The Labor Market Near Normal, Despite the Pandemic Waning
Although 1.2 million people reported being outof work in February due to the pandemic still exist, this is down from January’s 1.8million. This figure can be attributed to the large drop in labor force participation since the pandemic. Prime age workers saw their labor force participation rate rise by 0.2 percentage points in February to 82.2 per cent. This level was not reached after the Great Recession, but it is still below 0.9 percentage points from its pre-pandemic peak.
This increase was all for men. Men saw a 0.6 percentage point increase in labor force participation in February, compared to a drop of 0.2 percentage points in women’s participation. This anomaly could be because participation rates dropped from pre-pandemic levels between men and women up to this month.
The share of long-term unemployment (more than 26 weeks) increased by 0.8 percentage point to 26.7 percent. This is slightly higher than normal but still far below the 40 plus% shares of the spring and summer last year. The share of unemployment caused by voluntary quitting rose to 15.1 per cent, which is normal in a strong labor market.

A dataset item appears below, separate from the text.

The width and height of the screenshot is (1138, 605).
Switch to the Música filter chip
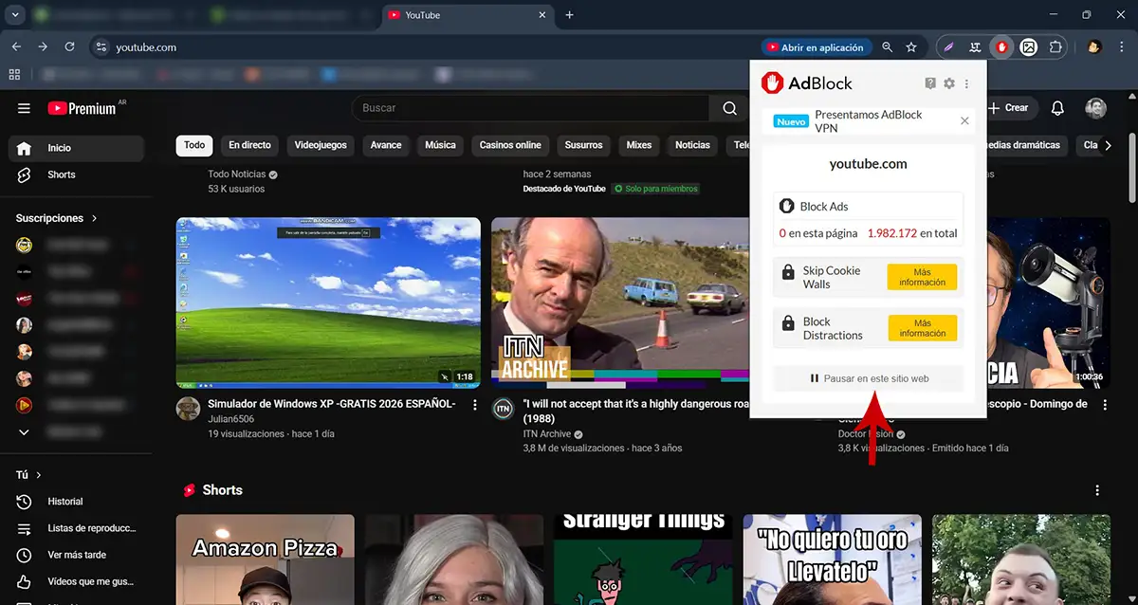440,145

Overall, the labor market is looking very good
The pandemic has had little impact on the labor market. While unemployment and employment rates aren’t fully back to prepandemic levels yet, they are close to the levels of 2018, when many economists claimed we were at full-employment.
The fastest growing wages are in low-paying sectors. There are signs of slowing, which can be a good sign as wage growth at this rate cannot be sustained with high rates of inflation.